Proza życia z twarzą
- Mamy
już grudzień, jest czas przedświąteczny, niosący nadzieję na zmiany
na lepsze, oj tak!
-
Wybory pokazały, co myślą mieszkańcy naszej Małej Ojczyzny, przy
okazji dając złe świadectwo ekipie, która odeszła. Jakże była ona
pewna w swej bucie i nieomylności. Oj ciężko było rozstać się z
władzą; w ustępującej ekipie zakotłowało się, padały pogróżki,
drobne szantażyki... na nic to wszystko, ludzie wybrali po swojemu.

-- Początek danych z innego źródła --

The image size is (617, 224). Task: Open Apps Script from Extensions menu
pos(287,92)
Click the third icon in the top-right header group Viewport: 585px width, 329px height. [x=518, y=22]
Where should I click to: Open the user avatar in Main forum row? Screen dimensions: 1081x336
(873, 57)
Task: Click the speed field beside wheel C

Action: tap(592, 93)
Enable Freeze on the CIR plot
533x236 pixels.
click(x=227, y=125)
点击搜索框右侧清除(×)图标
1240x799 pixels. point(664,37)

Zaczyna się nowy etap w życiu Barlinka i Gminy – etap realizacji
funduszy europejskich, etap pracy i służby społeczeństwu.
- A
listopad był miesiącem, w którym 23 minęło 16 lat od ukazania się 1
numeru „Echa Barlinka”. „Proza życia” i ja jej autorka jestem tu od
początku.
Przez
fakt krytyki rzeczywistości, władzy i uwypuklania różnych problemów,
bardzo naraziłam się ratuszowi... Byłam nawet pomawiana o sprzedaż 2
mieszkań – to był szczyt...ale tamta władza miała wyszukane metody.

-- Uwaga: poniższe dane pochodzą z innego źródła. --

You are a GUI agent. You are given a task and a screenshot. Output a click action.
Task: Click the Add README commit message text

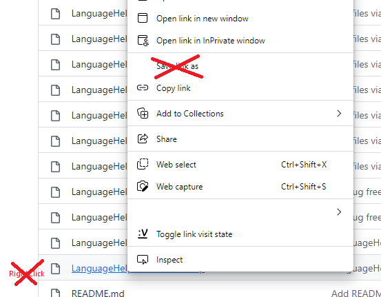click(x=356, y=293)
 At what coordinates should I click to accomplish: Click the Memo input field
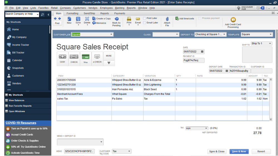[79, 151]
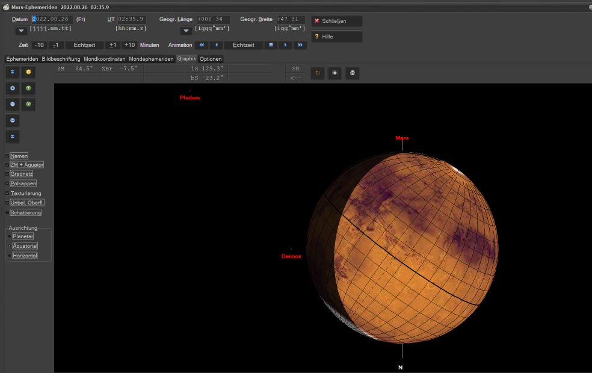Select the Deimos moon icon numbered 2

point(28,104)
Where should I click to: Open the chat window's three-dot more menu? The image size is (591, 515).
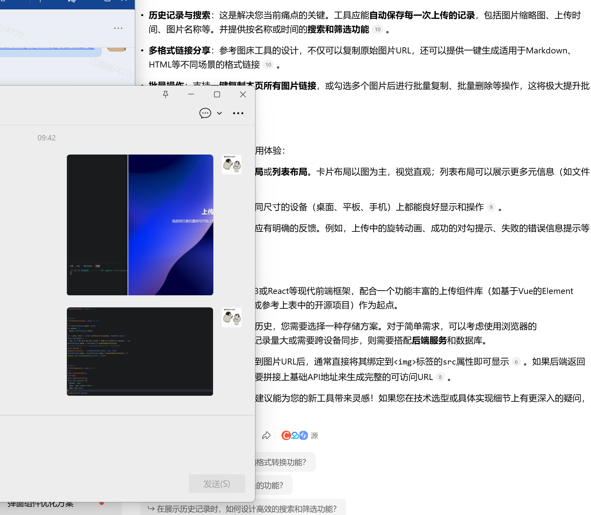click(x=238, y=113)
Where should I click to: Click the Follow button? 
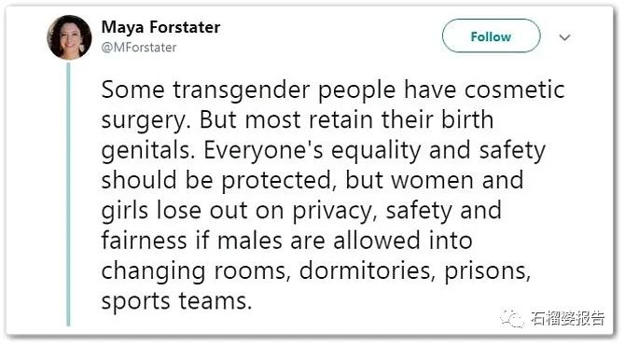[x=491, y=35]
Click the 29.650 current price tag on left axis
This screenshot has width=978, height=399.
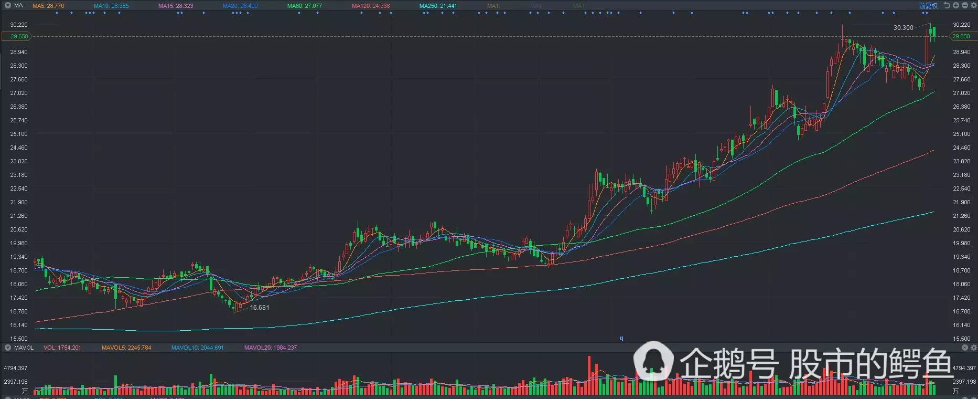[x=17, y=36]
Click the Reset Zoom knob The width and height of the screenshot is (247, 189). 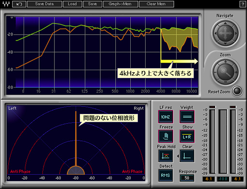click(x=237, y=91)
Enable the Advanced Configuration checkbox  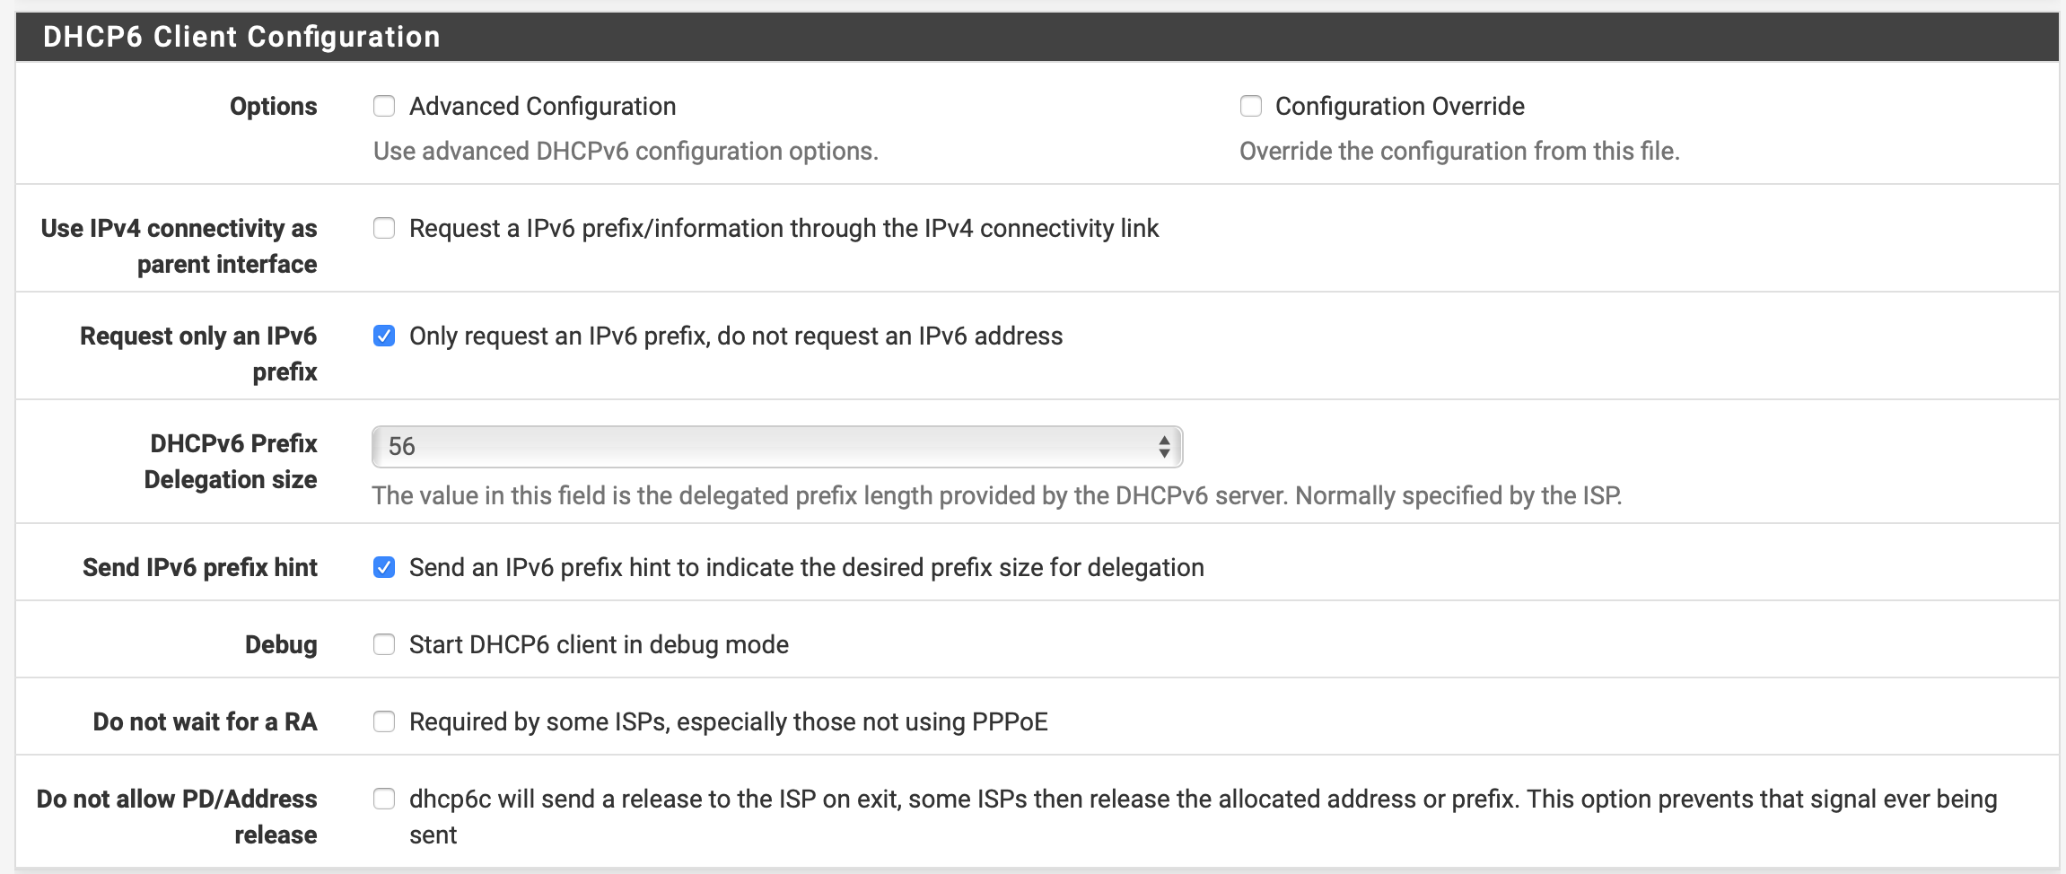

Przetrzymałam, zachowując swoją niezależność i prawo do własnych
przekonań jak każdy człowiek.
-
Jeśli o użyteczności publicznej, to może kolejny raz o poczcie, na
której stoi się po 1 znaczek nieraz i pół godziny. Dlaczego przy
nasilonym ruchu klientów ostentacyjnie nieczynne jest okienko. Można
podesłać doń jednego z pracowników, a najlepiej wysłać kogoś z
kierownictwa na przeszkolenie chociażby do sąsiadów zza Odry. Niech
by zobaczył, jak w sytuacji większej ilości interesantów, pojawia
się dodatkowo 1 lub 2 obsługujących. I to są standardy europejskie.
Tak jest w aptekach, urzędach, bankach itp.
- Z
ulgą w sercu odnotowuję znikniecie śmieci i zlikwidowanie szpetnej
komórki przy Górnej 37. No, jak się chce, to można. Dziękuję.